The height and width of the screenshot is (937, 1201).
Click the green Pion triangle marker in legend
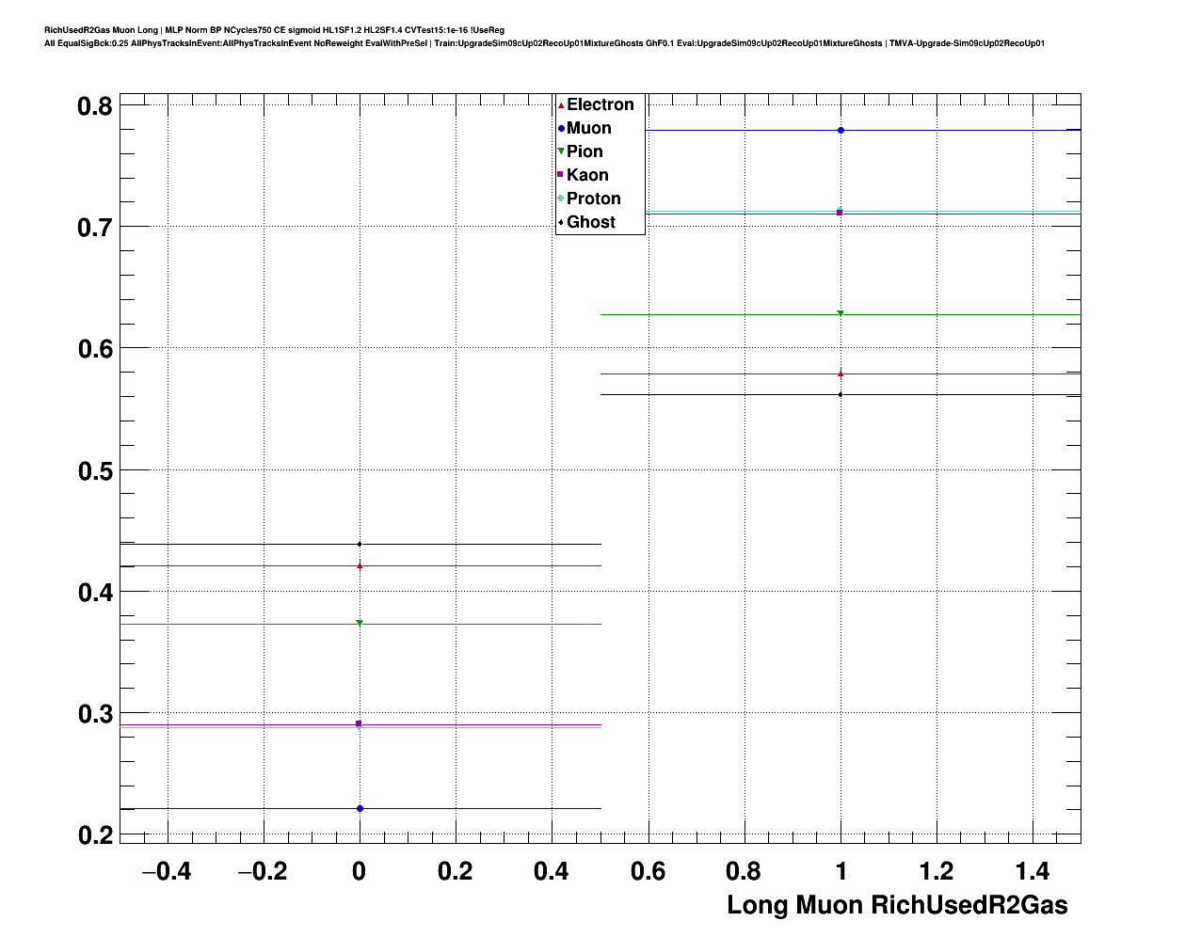tap(561, 151)
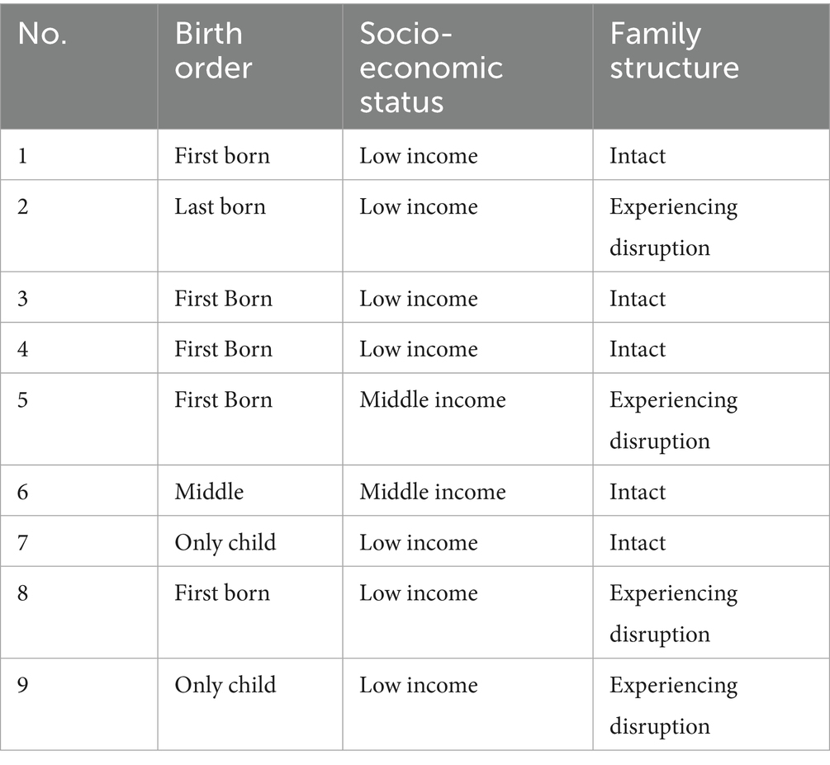Click "Experiencing disruption" in row 8

(x=673, y=613)
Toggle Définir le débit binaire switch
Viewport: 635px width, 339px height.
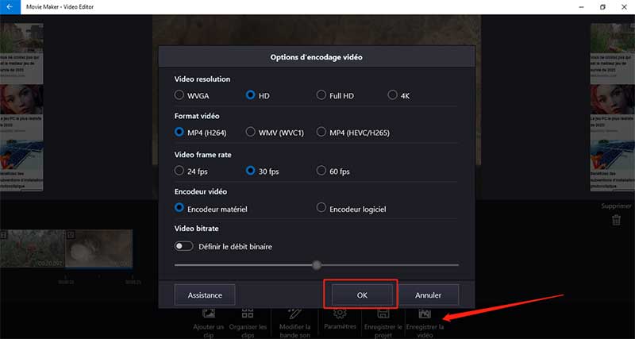pyautogui.click(x=184, y=246)
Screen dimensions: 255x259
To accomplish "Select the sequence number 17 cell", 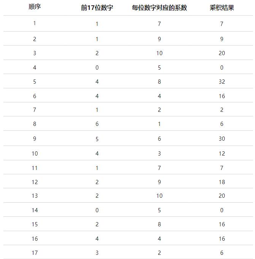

-=-=-=-=-

• Assignment: Although the records contain pictures, only the text should be copied, exactly as it stands.

• Completed exercise:
The height and width of the screenshot is (937, 1201).
Click the green Pion triangle marker in legend
tap(561, 151)
Click "Experiencing disruption" in row 8

(x=673, y=613)
Toggle Définir le débit binaire switch
Viewport: 635px width, 339px height.
pyautogui.click(x=184, y=246)
Screen dimensions: 255x259
To accomplish "Select the sequence number 17 cell", 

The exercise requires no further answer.